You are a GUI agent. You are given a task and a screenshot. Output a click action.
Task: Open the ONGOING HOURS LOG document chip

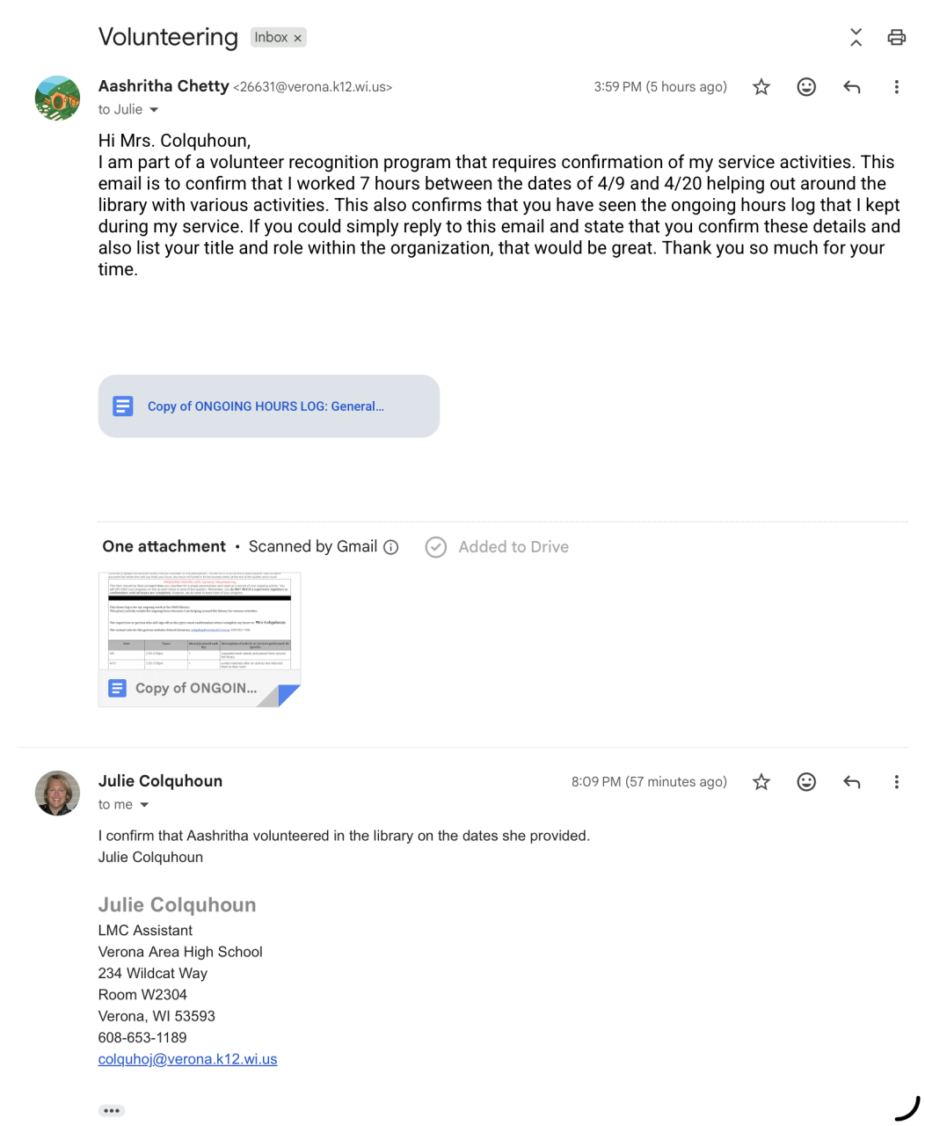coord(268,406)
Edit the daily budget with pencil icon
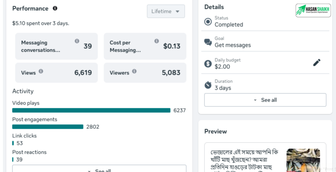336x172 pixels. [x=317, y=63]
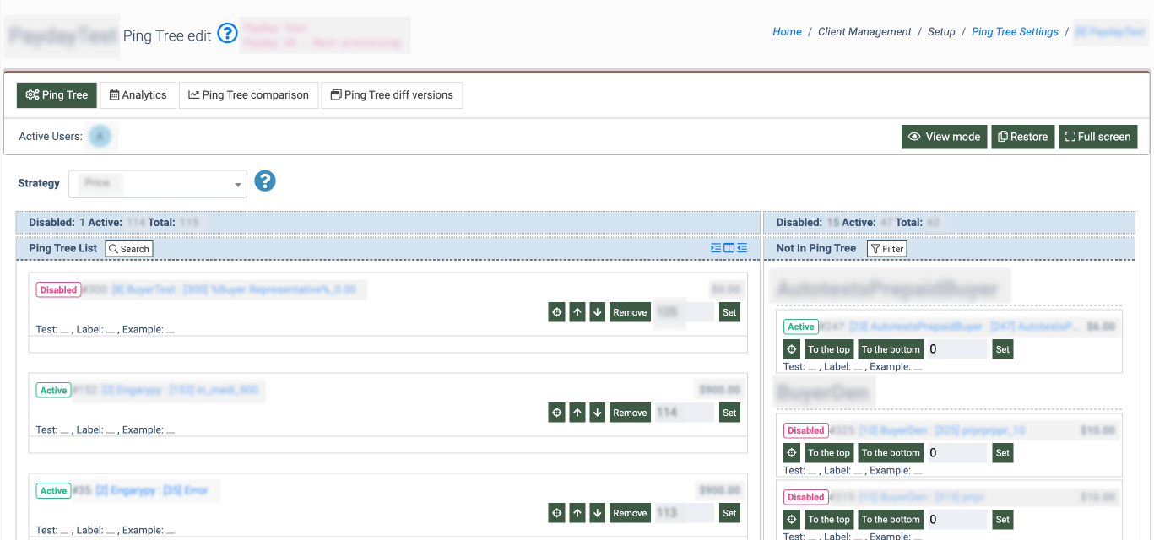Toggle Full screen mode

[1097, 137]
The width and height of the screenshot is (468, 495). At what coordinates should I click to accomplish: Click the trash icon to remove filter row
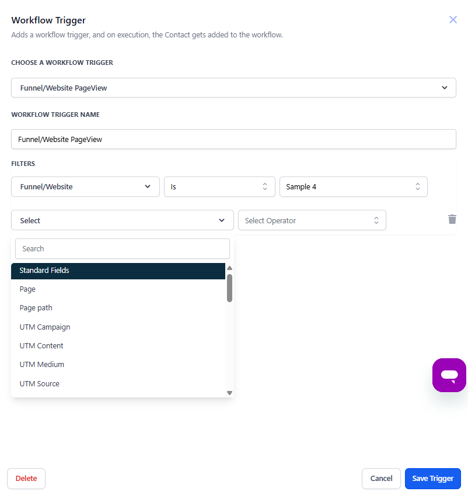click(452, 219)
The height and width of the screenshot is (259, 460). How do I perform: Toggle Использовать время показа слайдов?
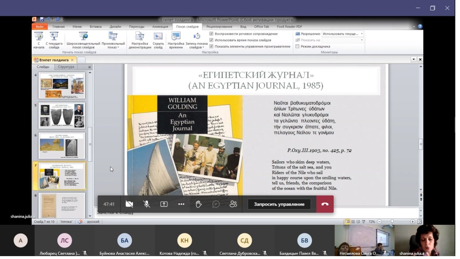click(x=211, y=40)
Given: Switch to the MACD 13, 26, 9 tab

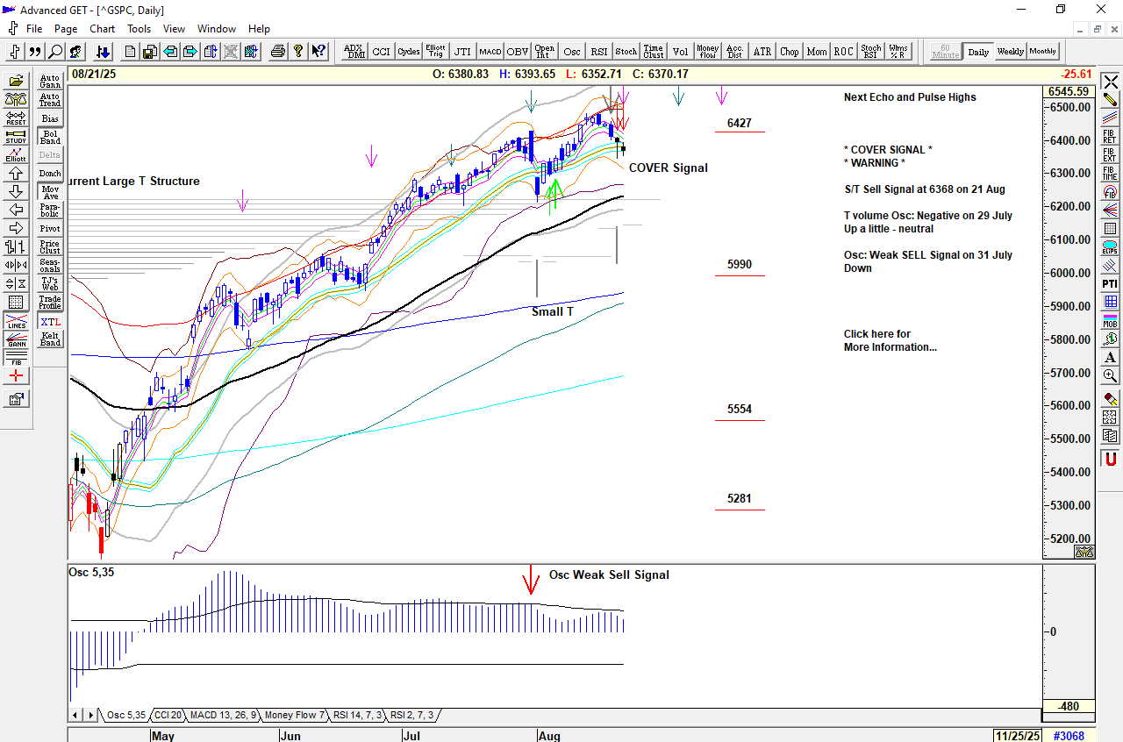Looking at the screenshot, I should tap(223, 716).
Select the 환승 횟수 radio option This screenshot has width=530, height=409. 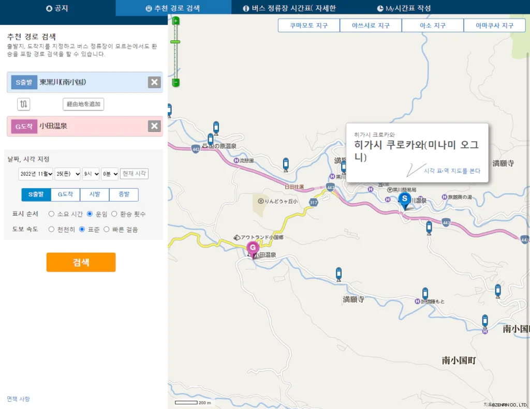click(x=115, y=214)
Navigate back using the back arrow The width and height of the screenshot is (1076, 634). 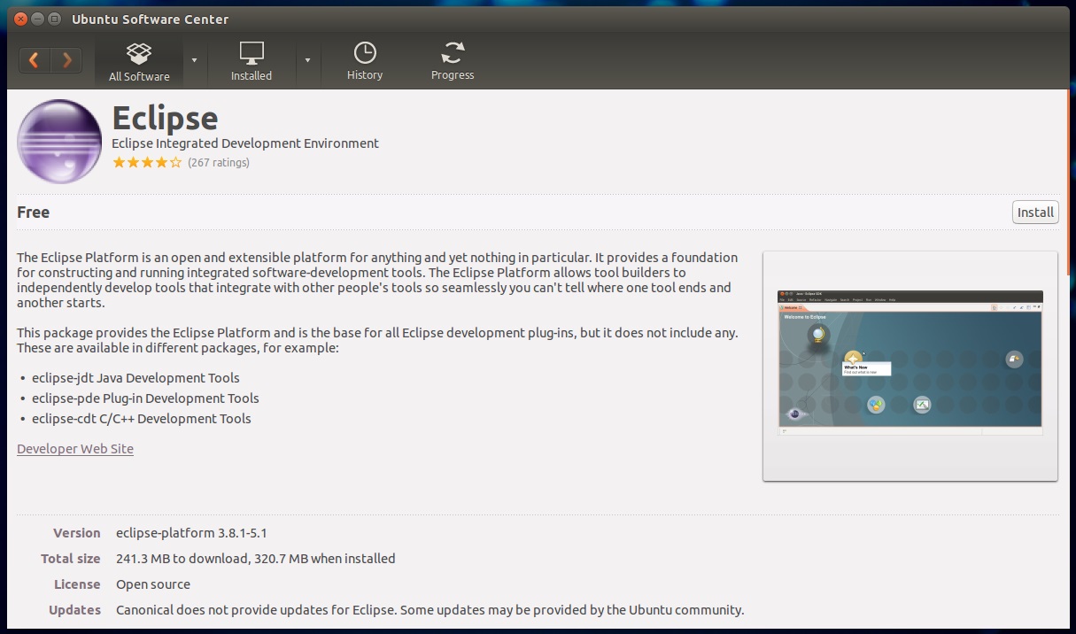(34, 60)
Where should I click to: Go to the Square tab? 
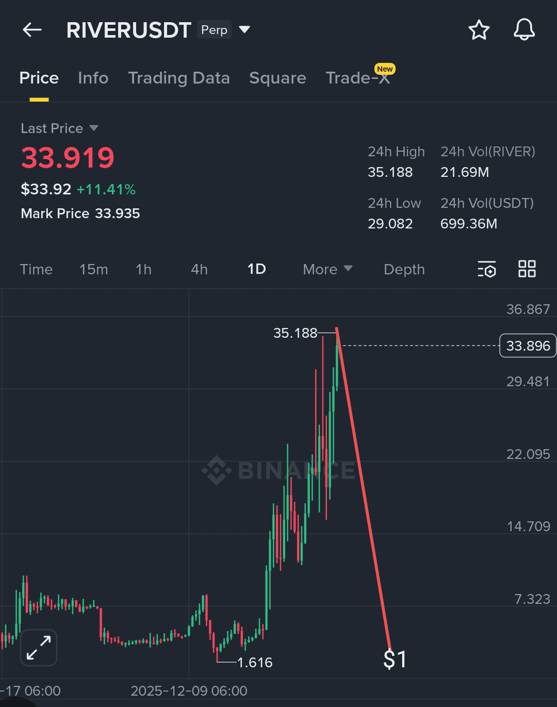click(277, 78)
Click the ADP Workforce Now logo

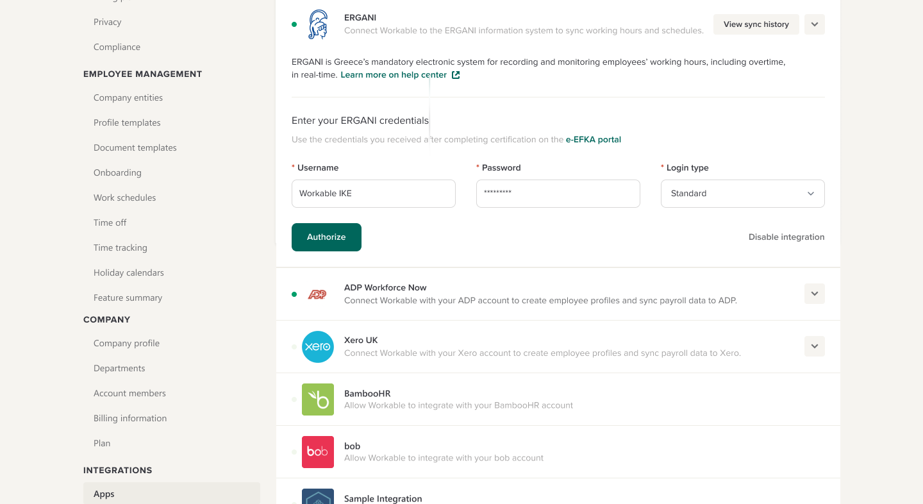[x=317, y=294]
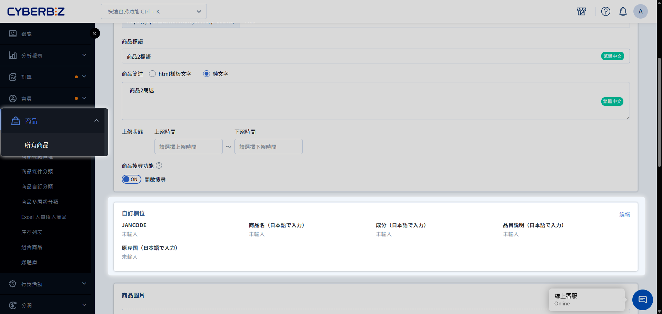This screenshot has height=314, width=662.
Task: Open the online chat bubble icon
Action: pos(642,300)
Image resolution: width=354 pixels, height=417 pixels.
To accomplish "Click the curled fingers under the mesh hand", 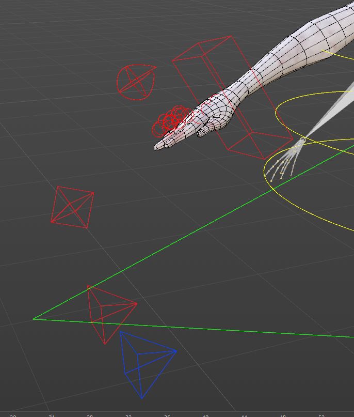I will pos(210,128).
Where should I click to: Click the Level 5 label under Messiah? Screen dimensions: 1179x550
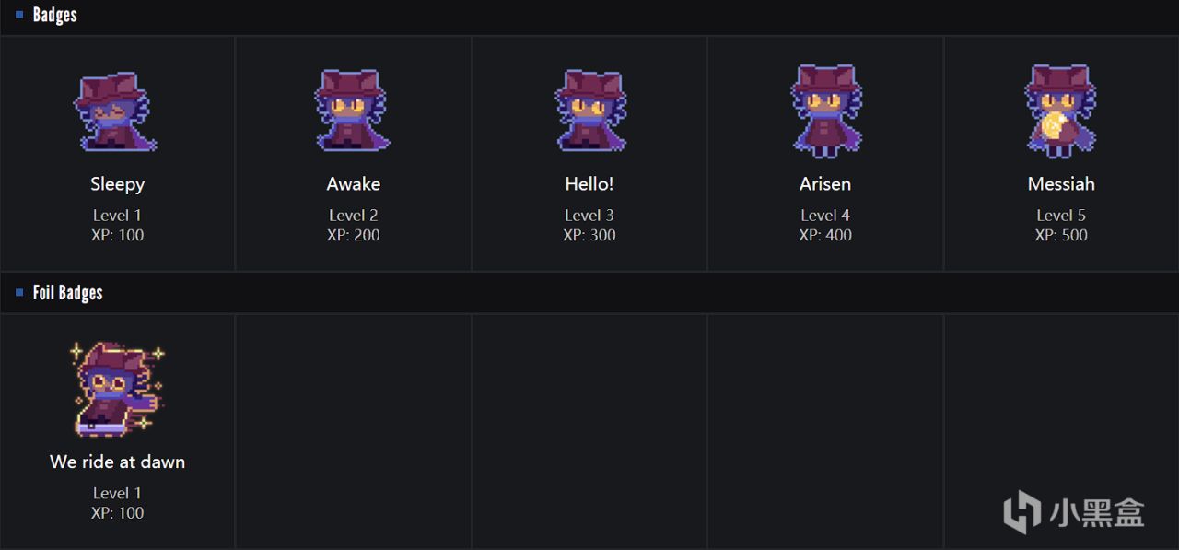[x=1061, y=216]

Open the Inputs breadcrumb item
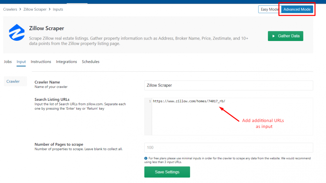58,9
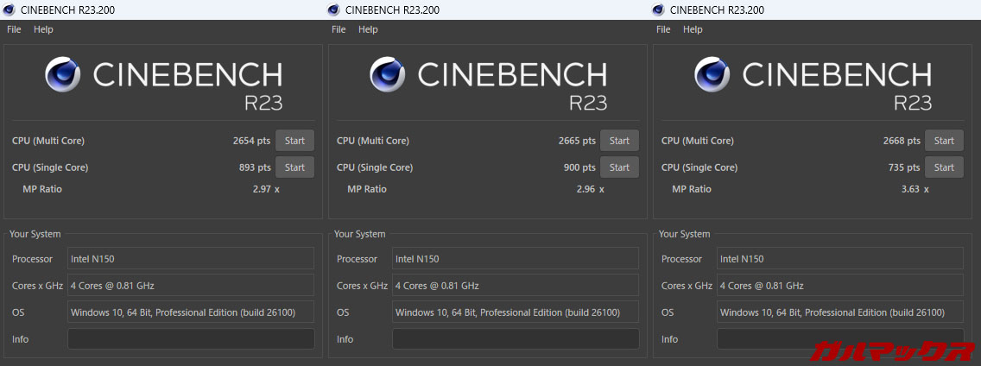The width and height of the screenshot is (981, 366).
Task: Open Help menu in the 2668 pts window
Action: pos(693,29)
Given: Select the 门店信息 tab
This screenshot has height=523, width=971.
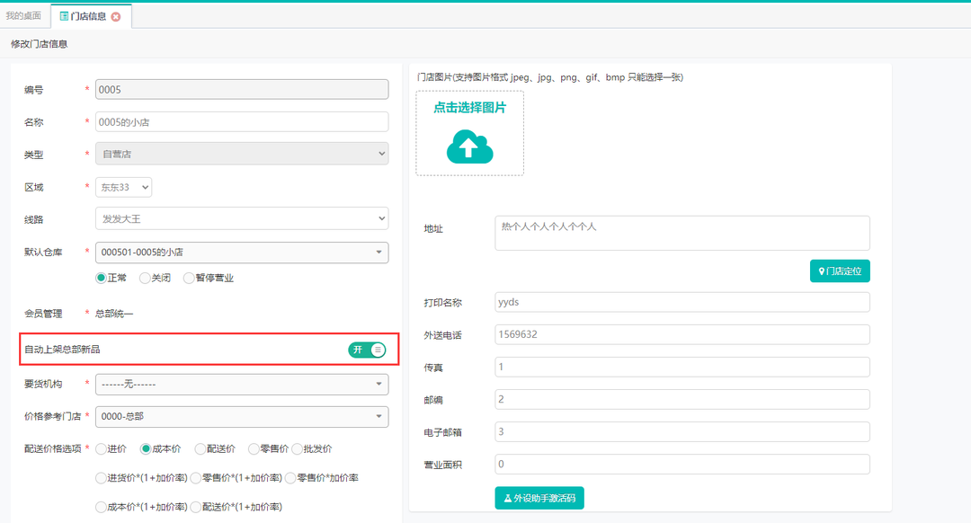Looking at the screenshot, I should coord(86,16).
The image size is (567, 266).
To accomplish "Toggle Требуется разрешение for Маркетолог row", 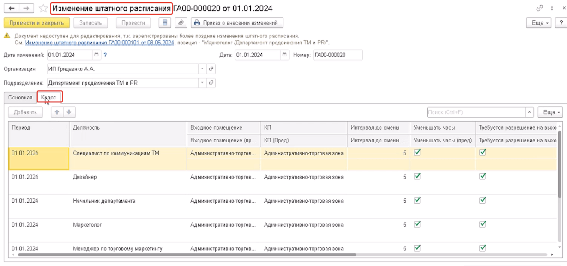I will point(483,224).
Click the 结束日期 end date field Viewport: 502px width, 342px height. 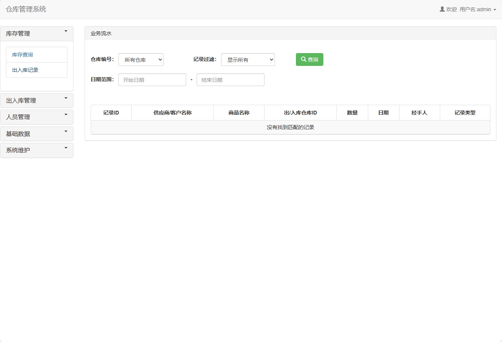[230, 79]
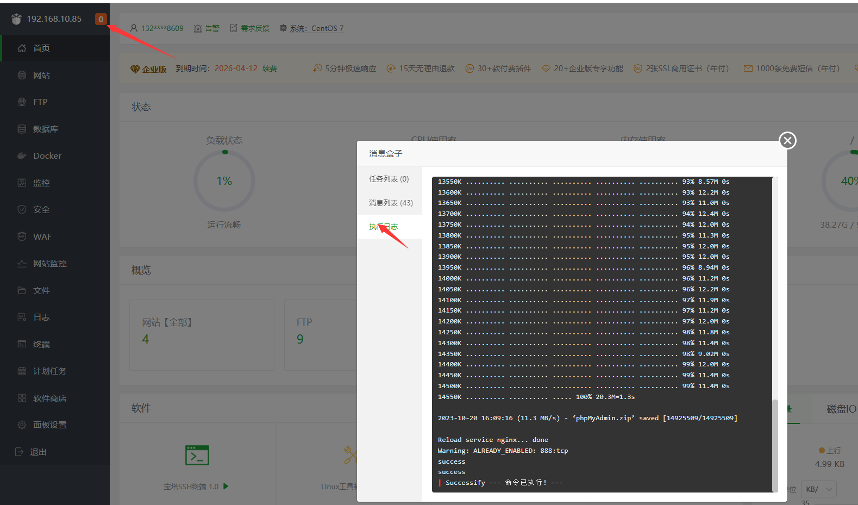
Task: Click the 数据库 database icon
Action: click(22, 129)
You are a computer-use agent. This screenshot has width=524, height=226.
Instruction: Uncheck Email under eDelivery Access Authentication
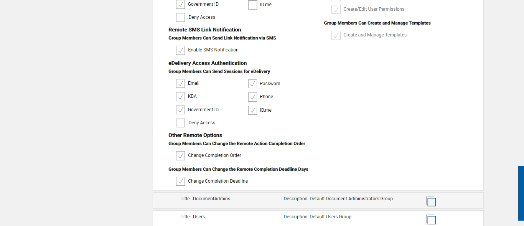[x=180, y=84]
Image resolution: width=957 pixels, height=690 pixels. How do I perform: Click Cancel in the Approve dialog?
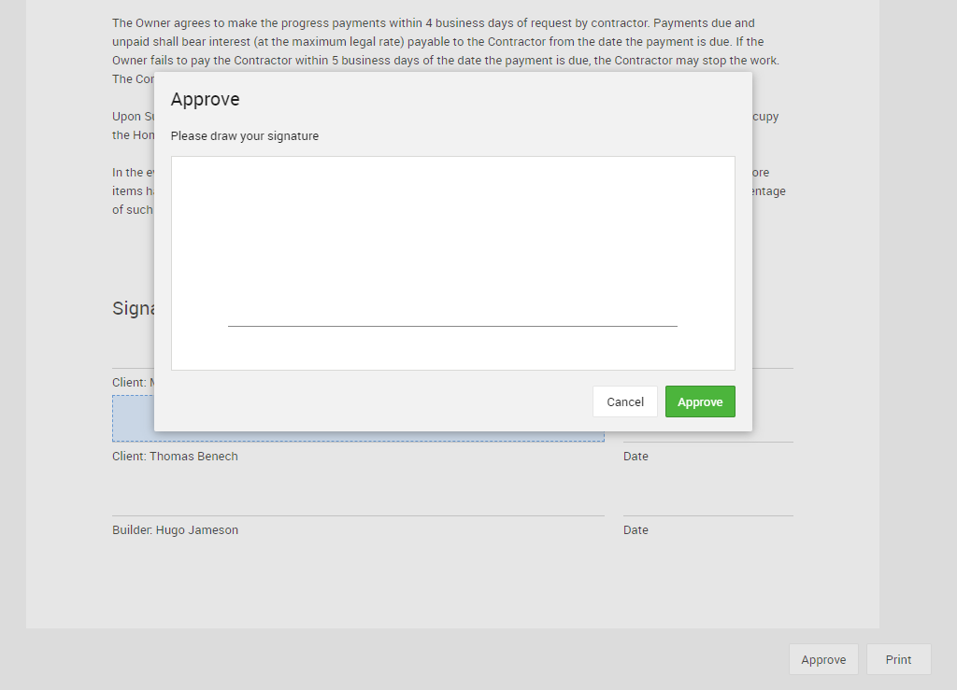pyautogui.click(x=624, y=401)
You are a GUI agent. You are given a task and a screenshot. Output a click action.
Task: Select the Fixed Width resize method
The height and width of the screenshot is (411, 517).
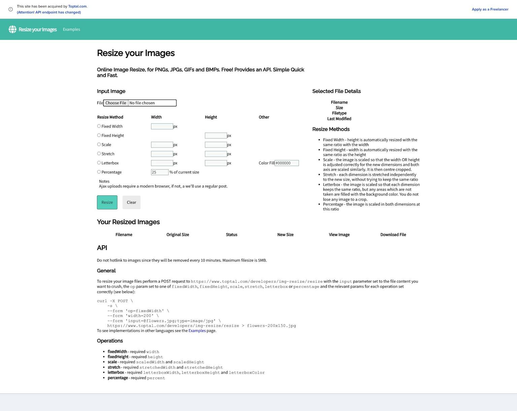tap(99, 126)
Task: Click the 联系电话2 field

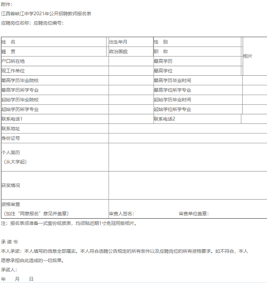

#####

• [TASK PROMPT]: Your task is to retype the lines running from the one that contains "Instruction: Uncheck Email" through the end of the records, and nothing else. Pictures are not part of the copy.

• [ANSWER FOR THE TASK]:
Instruction: Uncheck Email under eDelivery Access Authentication
[x=180, y=84]
Image resolution: width=957 pixels, height=690 pixels. How do I perform: Click Cancel in the Approve dialog?
pyautogui.click(x=624, y=401)
You are a GUI agent. You are given a task and a screenshot. Output a click action.
Task: Select the Fixed Width resize method
The height and width of the screenshot is (411, 517).
tap(99, 126)
Task: Click the 联系电话2 field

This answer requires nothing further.